Susan sent us an email a while back asking about parenting books for babies. She's interested in laying a good foundation for her six month-old daughter and would like some guidance dealing with sleep, independent play, and other issues. However, she's noticed most books are geared towards toddlers, which leaves her wondering, "How do I handle these and other issues with a baby?"
In my library, I have three books that I think are particularly helpful. The first is Touchpoints, Birth to 3 by T. Berry Brazelton (links to this and other books are provided in our sidebar!). According to Brazelton, touchpoints are those times just prior to a growth spurt in motor, cognitive, or emotional development when the child's behavior becomes most challenging (to say the least!). He describes the behaviors parents are likely to see at these times, and he breaks them up into categories such as feeding, sleep, learning and play, etc. I've turned to this book on numerous occasions and found his advice helpful and the descriptions of the behaviors comforting. Development, after all, is not linear, and a book that honestly describes regressions or difficult behavior is a nice reminder that what you're seeing in your own child is normal.
The second book is Becoming the Parent You Want to Be -- A Sourcebook of Strategies for the First Five Years by Laura Davis and Janis Keyser. The first part of this book very nicely provides a framework from which to parent. It realistically describes the struggles parents deal with and puts those struggles into positive perspectives, turning them into nine principles from which to interact with our children. Additionally, this fairly comprehensive book gives brief overviews of a child's physical, emotional, and social development and provides great strategies for managing issues that arise in these areas. This is definitely a must-have reference.
The third book I recommend is Positive Discipline: The First Three Years -- Laying the Foundation for Raising a Capable, Confident Child by Jane Nelson, Cheryl Erwin, and Roslyn Duffy. Unfortunately, I loaned this out to a friend who (ahem) has not yet returned it, so I'm going by pure memory here. Like the others described above, this book also provides an overview of development and gives some insight into determining your own child's temperament. As I recall, I found this book very helpful, but I remember not agreeing with all of it. (Of course, that's actually the case with most parenting books. Very rarely do I agree with everything. I take what I perceive as useful and leave the rest!) In any case, the friend I loaned it to claims it has helped her tremendously in dealing with her very active 2-year-old daughter!
There are, however, other books written for toddlers and older kids that I think every parent should read when their children are babies. These include, Parent Effectiveness Training: The Proven Program For Raising Responsible Children by Thomas Gordon and How To Talk So Kids Will Listen and Listen So Kids Will Talk by Adele Faber and Elaine Mazlish. Reading these books when your children are babies will get you into the habit of perceiving your kids as people with their own feelings and perspectives and teaches you how to speak with them as such while still implementing appropriate boundaries. This is a perspective and a habit to begin as soon as possible!

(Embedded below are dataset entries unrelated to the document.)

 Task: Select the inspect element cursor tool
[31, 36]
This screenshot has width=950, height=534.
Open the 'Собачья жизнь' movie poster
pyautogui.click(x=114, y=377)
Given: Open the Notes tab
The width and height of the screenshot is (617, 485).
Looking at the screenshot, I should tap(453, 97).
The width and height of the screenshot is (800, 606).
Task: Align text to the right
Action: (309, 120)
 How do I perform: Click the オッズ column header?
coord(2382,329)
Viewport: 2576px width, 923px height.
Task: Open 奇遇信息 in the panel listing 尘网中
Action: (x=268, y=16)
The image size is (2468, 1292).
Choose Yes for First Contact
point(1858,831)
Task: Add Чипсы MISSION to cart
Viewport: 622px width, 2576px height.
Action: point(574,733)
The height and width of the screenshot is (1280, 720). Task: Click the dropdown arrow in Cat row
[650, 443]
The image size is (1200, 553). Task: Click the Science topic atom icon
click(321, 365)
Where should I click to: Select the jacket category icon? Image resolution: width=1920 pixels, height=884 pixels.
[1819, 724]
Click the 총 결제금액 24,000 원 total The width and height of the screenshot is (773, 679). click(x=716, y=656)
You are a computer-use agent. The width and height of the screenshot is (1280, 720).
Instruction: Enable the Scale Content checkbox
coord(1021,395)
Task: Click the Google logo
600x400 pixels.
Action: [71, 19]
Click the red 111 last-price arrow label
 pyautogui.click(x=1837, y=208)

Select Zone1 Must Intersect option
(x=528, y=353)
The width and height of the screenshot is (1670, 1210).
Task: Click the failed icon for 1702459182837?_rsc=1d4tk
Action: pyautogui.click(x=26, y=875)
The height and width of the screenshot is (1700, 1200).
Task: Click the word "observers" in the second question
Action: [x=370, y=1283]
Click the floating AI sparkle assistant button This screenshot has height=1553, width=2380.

What books do you recommend?
Baby Love by Robin Barker is considered THE Aussie parenting bible for parents of young babies. I didn't get the book myself because at the time I was inundated with how-to books as well as the Internet but I have her toddler book and I can understand why she's popular. Her approach is a bit like this website's - she speaks from a lifetime of experience as a midwife and child health nurse, provides alternatives and doesn't prey on guilt to promote one idea versus another. Here's a good article on Robin, which I think provides a good reflection of her "voice": http://www.theage.com.au/articles/2004/07/03/1088488200105.html?from=storyrhs
Posted by: Kat O+ | October 22, 2006 at 10:41 PM
I'm a new mom (11 weeks on Wednesday!) and this one has kept me sane for the past few weeks, as well as providing previews of what's to come:
The Wonder Weeks: How to turn your baby's 8 great fussy phases into magical leaps forward.
http://www.amazon.com/Wonder-Weeks-Phases-Magical-Forward/dp/1579546455
It covers the first year, explains when baby's liable to be fussy and what's going on, physically and mentally that's resulting in the fussiness. The authors also suggest games and activities to help baby with the breakthroughs that they're working so hard to make.
Posted by: Kate | October 23, 2006 at 04:13 AM
I have loved Harvey Karp's books, The Happiest Baby on the Block and the Happiest Toddler on the Block. Very similar to the books you describe in explaining childrens' behavior and giving you realistic ways to deal with it.
Posted by: stefanierj | October 23, 2006 at 08:15 AM
I just took out the Burton White books from the library to review them and see if they are something we want to buy... (If so I'll be back to file the order through a sidebar click, of course).